## WHAT THIS TASK INVOLVES
Copy every record below exactly as it appears.
DATASET RECORDS: Begin
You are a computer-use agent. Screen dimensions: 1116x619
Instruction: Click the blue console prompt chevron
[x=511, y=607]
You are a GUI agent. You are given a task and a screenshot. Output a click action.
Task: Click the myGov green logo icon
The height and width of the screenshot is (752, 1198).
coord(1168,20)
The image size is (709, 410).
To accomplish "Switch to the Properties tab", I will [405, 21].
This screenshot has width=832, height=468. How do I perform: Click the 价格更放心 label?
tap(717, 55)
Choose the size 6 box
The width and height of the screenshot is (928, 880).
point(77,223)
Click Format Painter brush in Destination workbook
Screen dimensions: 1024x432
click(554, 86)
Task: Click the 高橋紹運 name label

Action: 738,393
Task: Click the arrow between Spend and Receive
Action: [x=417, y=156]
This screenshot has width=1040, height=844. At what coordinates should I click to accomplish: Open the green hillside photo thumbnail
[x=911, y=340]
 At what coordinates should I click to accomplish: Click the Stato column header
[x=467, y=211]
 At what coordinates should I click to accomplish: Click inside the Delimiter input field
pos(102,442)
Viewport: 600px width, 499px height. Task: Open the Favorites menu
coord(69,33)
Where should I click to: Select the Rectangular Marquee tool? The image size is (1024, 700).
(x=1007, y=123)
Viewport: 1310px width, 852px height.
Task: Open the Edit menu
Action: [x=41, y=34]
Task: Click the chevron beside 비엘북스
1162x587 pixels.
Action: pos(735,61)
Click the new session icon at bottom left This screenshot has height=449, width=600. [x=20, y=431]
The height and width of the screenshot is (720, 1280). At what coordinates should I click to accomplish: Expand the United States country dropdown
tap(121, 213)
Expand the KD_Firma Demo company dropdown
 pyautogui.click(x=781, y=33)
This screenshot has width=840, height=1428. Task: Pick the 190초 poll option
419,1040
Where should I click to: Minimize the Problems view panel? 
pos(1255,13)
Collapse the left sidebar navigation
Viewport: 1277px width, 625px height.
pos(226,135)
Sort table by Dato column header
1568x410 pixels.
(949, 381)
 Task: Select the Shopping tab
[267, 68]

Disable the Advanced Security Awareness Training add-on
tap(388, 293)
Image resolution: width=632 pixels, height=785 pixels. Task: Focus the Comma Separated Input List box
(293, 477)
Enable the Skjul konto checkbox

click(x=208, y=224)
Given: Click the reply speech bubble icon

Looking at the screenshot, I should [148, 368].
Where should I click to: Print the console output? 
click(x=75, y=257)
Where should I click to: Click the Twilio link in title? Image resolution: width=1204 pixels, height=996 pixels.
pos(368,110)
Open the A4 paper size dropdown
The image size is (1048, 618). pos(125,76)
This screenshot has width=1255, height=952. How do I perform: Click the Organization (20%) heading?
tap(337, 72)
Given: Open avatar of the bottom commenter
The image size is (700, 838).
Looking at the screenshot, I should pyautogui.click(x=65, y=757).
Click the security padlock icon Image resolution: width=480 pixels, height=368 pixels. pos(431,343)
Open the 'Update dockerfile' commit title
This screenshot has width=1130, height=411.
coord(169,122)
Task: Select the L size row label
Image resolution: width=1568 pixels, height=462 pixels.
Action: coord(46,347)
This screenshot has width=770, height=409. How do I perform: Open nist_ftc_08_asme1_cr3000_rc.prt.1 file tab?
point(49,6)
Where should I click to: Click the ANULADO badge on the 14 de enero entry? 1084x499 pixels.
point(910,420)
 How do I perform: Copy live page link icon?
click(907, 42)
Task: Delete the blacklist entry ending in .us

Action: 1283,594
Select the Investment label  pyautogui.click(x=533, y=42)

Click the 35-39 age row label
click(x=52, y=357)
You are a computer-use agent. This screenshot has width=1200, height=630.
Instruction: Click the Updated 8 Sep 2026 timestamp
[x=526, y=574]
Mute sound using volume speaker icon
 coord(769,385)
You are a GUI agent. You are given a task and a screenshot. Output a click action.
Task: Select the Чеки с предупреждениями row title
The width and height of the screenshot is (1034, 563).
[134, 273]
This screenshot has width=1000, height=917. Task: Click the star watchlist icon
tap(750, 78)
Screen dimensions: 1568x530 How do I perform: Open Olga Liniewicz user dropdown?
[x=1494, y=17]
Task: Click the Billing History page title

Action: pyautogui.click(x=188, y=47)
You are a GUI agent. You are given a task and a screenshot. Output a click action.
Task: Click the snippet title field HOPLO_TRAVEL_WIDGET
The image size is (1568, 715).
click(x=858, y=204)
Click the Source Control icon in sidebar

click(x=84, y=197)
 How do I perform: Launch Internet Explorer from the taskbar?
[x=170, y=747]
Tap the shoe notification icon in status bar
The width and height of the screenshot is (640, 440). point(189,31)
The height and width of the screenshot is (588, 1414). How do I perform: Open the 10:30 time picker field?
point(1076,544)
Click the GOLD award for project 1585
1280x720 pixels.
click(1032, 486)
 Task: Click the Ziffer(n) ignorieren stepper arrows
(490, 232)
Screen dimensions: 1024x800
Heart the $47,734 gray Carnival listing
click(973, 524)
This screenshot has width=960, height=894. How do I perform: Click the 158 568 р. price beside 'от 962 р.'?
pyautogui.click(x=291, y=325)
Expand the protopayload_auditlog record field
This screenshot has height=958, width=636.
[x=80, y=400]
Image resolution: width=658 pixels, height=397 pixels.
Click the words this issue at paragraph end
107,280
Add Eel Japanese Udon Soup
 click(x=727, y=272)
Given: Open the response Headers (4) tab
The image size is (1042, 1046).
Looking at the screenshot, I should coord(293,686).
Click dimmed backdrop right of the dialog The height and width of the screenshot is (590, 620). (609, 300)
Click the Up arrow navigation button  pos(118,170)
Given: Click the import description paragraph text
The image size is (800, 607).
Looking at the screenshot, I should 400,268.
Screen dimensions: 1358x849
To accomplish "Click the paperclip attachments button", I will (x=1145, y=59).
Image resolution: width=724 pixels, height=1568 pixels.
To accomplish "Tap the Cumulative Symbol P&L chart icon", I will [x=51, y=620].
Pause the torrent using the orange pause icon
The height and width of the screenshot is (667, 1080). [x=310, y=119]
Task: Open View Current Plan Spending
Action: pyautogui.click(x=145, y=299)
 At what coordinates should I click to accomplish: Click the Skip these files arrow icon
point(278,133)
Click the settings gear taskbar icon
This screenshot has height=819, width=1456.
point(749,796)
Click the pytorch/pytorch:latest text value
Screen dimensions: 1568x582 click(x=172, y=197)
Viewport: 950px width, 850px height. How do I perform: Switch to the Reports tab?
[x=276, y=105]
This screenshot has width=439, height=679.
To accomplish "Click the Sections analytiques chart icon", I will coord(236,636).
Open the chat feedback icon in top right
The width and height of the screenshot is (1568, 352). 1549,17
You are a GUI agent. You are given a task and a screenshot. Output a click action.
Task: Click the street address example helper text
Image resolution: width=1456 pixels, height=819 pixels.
DATASET RECORDS: End
## SOLUTION
You are a computer-use agent. Screen dimensions: 1116x619
Instruction: Click the blue console prompt chevron
[x=511, y=607]
You are a GUI agent. You are given a task and a screenshot. Output a click action.
Task: Click the myGov green logo icon
The height and width of the screenshot is (752, 1198).
coord(1168,20)
The image size is (709, 410).
To accomplish "Switch to the Properties tab", I will [405, 21].
This screenshot has width=832, height=468. How do I perform: Click the 价格更放心 label?
tap(717, 55)
Choose the size 6 box
The width and height of the screenshot is (928, 880).
point(77,223)
Click Format Painter brush in Destination workbook
Screen dimensions: 1024x432
click(554, 86)
Task: Click the 高橋紹運 name label

Action: 738,393
Task: Click the arrow between Spend and Receive
Action: [x=417, y=156]
This screenshot has width=1040, height=844. At what coordinates should I click to accomplish: Open the green hillside photo thumbnail
[x=911, y=340]
 At what coordinates should I click to accomplish: Click the Stato column header
[x=467, y=211]
 At what coordinates should I click to accomplish: Click inside the Delimiter input field
pos(102,442)
Viewport: 600px width, 499px height. Task: Open the Favorites menu
coord(69,33)
Where should I click to: Select the Rectangular Marquee tool? The image size is (1024, 700).
(x=1007, y=123)
Viewport: 1310px width, 852px height.
Task: Open the Edit menu
Action: [x=41, y=34]
Task: Click the chevron beside 비엘북스
1162x587 pixels.
Action: pos(735,61)
Click the new session icon at bottom left This screenshot has height=449, width=600. [x=20, y=431]
The height and width of the screenshot is (720, 1280). At what coordinates should I click to accomplish: Expand the United States country dropdown
tap(121, 213)
Expand the KD_Firma Demo company dropdown
 pyautogui.click(x=781, y=33)
This screenshot has width=840, height=1428. Task: Pick the 190초 poll option
419,1040
Where should I click to: Minimize the Problems view panel? 
pos(1255,13)
Collapse the left sidebar navigation
Viewport: 1277px width, 625px height.
pos(226,135)
Sort table by Dato column header
1568x410 pixels.
(949, 381)
 Task: Select the Shopping tab
[267, 68]

Disable the Advanced Security Awareness Training add-on
tap(388, 293)
Image resolution: width=632 pixels, height=785 pixels. Task: Focus the Comma Separated Input List box
(293, 477)
Enable the Skjul konto checkbox

click(x=208, y=224)
Given: Click the reply speech bubble icon

Looking at the screenshot, I should [148, 368].
Where should I click to: Print the console output? 
click(x=75, y=257)
Where should I click to: Click the Twilio link in title? Image resolution: width=1204 pixels, height=996 pixels.
pos(368,110)
Open the A4 paper size dropdown
The image size is (1048, 618). pos(125,76)
This screenshot has width=1255, height=952. How do I perform: Click the Organization (20%) heading?
tap(337, 72)
Given: Open avatar of the bottom commenter
The image size is (700, 838).
Looking at the screenshot, I should pyautogui.click(x=65, y=757).
Click the security padlock icon Image resolution: width=480 pixels, height=368 pixels. pos(431,343)
Open the 'Update dockerfile' commit title
This screenshot has width=1130, height=411.
coord(169,122)
Task: Select the L size row label
Image resolution: width=1568 pixels, height=462 pixels.
Action: coord(46,347)
This screenshot has width=770, height=409. How do I perform: Open nist_ftc_08_asme1_cr3000_rc.prt.1 file tab?
point(49,6)
Where should I click to: Click the ANULADO badge on the 14 de enero entry? 1084x499 pixels.
point(910,420)
 How do I perform: Copy live page link icon?
click(907, 42)
Task: Delete the blacklist entry ending in .us

Action: 1283,594
Select the Investment label  pyautogui.click(x=533, y=42)

Click the 35-39 age row label
click(x=52, y=357)
You are a computer-use agent. This screenshot has width=1200, height=630.
Instruction: Click the Updated 8 Sep 2026 timestamp
[x=526, y=574]
Mute sound using volume speaker icon
 coord(769,385)
You are a GUI agent. You are given a task and a screenshot. Output a click action.
Task: Select the Чеки с предупреждениями row title
The width and height of the screenshot is (1034, 563).
[134, 273]
This screenshot has width=1000, height=917. Task: Click the star watchlist icon
tap(750, 78)
Screen dimensions: 1568x530 How do I perform: Open Olga Liniewicz user dropdown?
[x=1494, y=17]
Task: Click the Billing History page title

Action: pyautogui.click(x=188, y=47)
You are a GUI agent. You are given a task and a screenshot. Output a click action.
Task: Click the snippet title field HOPLO_TRAVEL_WIDGET
The image size is (1568, 715).
click(x=858, y=204)
Click the Source Control icon in sidebar

click(x=84, y=197)
 How do I perform: Launch Internet Explorer from the taskbar?
[x=170, y=747]
Tap the shoe notification icon in status bar
The width and height of the screenshot is (640, 440). point(189,31)
The height and width of the screenshot is (588, 1414). How do I perform: Open the 10:30 time picker field?
point(1076,544)
Click the GOLD award for project 1585
1280x720 pixels.
click(1032, 486)
 Task: Click the Ziffer(n) ignorieren stepper arrows
(490, 232)
Screen dimensions: 1024x800
Heart the $47,734 gray Carnival listing
click(973, 524)
This screenshot has width=960, height=894. How do I perform: Click the 158 568 р. price beside 'от 962 р.'?
pyautogui.click(x=291, y=325)
Expand the protopayload_auditlog record field
This screenshot has height=958, width=636.
[x=80, y=400]
Image resolution: width=658 pixels, height=397 pixels.
Click the words this issue at paragraph end
107,280
Add Eel Japanese Udon Soup
 click(x=727, y=272)
Given: Open the response Headers (4) tab
The image size is (1042, 1046).
Looking at the screenshot, I should coord(293,686).
Click dimmed backdrop right of the dialog The height and width of the screenshot is (590, 620). (609, 300)
Click the Up arrow navigation button  pos(118,170)
Given: Click the import description paragraph text
The image size is (800, 607).
Looking at the screenshot, I should 400,268.
Screen dimensions: 1358x849
To accomplish "Click the paperclip attachments button", I will (x=1145, y=59).
Image resolution: width=724 pixels, height=1568 pixels.
To accomplish "Tap the Cumulative Symbol P&L chart icon", I will [x=51, y=620].
Pause the torrent using the orange pause icon
The height and width of the screenshot is (667, 1080). [x=310, y=119]
Task: Open View Current Plan Spending
Action: pyautogui.click(x=145, y=299)
 At what coordinates should I click to accomplish: Click the Skip these files arrow icon
point(278,133)
Click the settings gear taskbar icon
This screenshot has height=819, width=1456.
point(749,796)
Click the pytorch/pytorch:latest text value
Screen dimensions: 1568x582 click(x=172, y=197)
Viewport: 950px width, 850px height. How do I perform: Switch to the Reports tab?
[x=276, y=105]
This screenshot has width=439, height=679.
To accomplish "Click the Sections analytiques chart icon", I will coord(236,636).
Open the chat feedback icon in top right
The width and height of the screenshot is (1568, 352). 1549,17
You are a GUI agent. You are given a task and a screenshot. Output a click action.
Task: Click the street address example helper text
Image resolution: width=1456 pixels, height=819 pixels.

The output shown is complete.